Passage given:

Major Joe Crecca hovered 600 feet above the ground in his parachute, descending slowly toward the Vietnamese troops that were about to become his captors.
It was Nov. 22, 1966, and the Vietnam War was in full swing. Crecca and his fellow Air Force aviator, Gordon Scott Wilson, were shot down over North Vietnam during a mission, when Crecca was just 100 days in the country.
Crecca, 26 years old at the time, twisted around in the air to face Wilson, who was already dead in his parachute. Crecca saluted his friend and whispered, “So long, Scotty.”
“I could see my name appearing on a KIA list right below his,” Crecca said. It was one of his final thoughts before he landed among the Vietnamese.
That was the first day of six and half years that he would spend as a prisoner of war.
Crecca was one of three guests honored on base at Naval Air Station Whidbey Island this week during a symposium commemorating the 50th anniversary of Operation Homecoming, or the repatriation of U.S. military survivors who were held captive by the North Vietnamese during the Vietnam War.
He and his fellow presenters, military aviators Col. Bill Reeder of the U.S. Army and Capt. Bill Wilson of the U.S. Air Force, shared their experiences as prisoners of war during the Vietnam War during the event on base on Thursday.

Raw data:
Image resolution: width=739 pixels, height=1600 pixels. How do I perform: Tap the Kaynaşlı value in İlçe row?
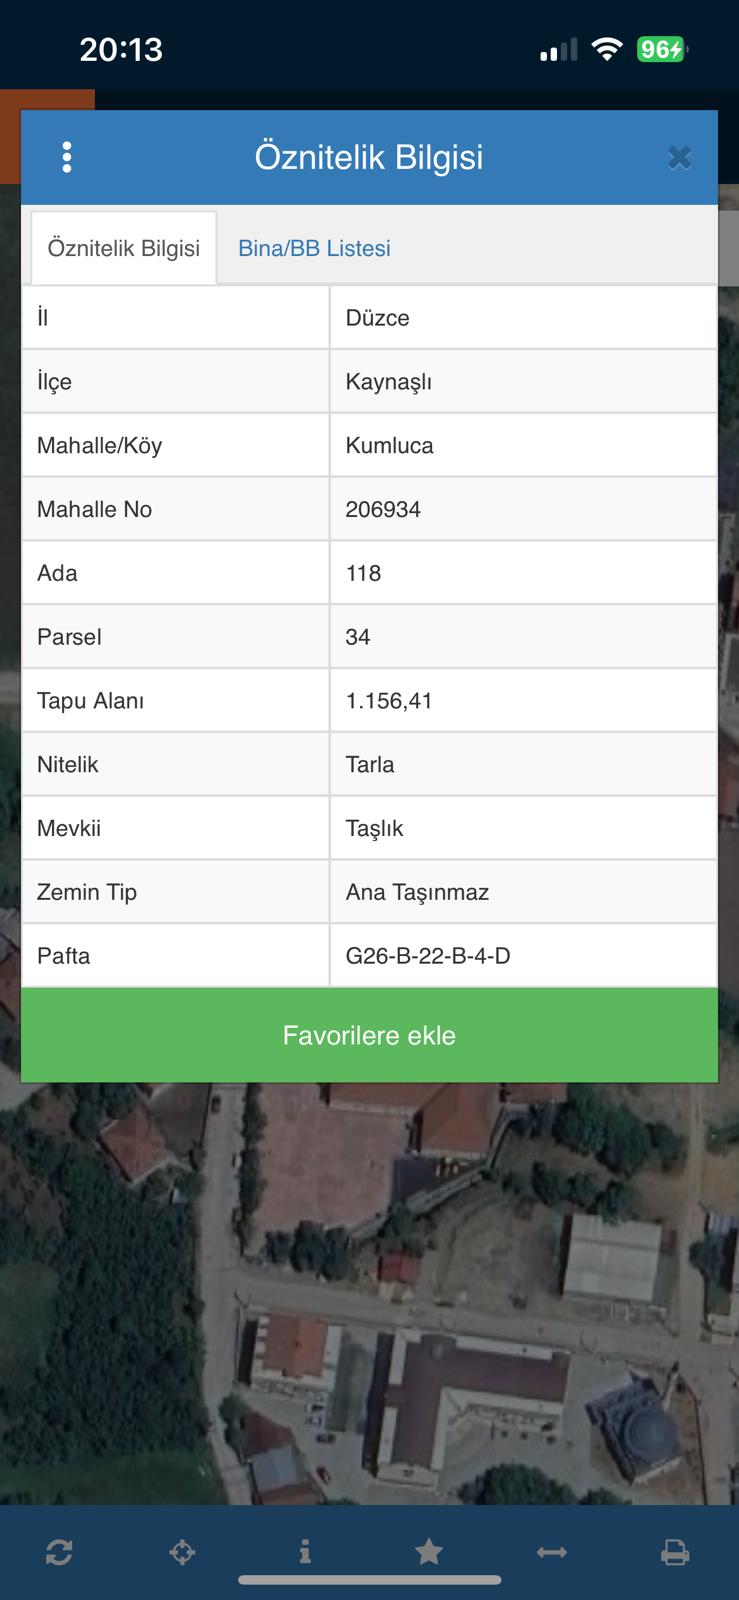coord(388,382)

What you should do: List every person the article above about Operation Homecoming identifies by name.

Solution to this problem: Major Joe Crecca, Gordon Scott Wilson, Col. Bill Reeder, and Capt. Bill Wilson.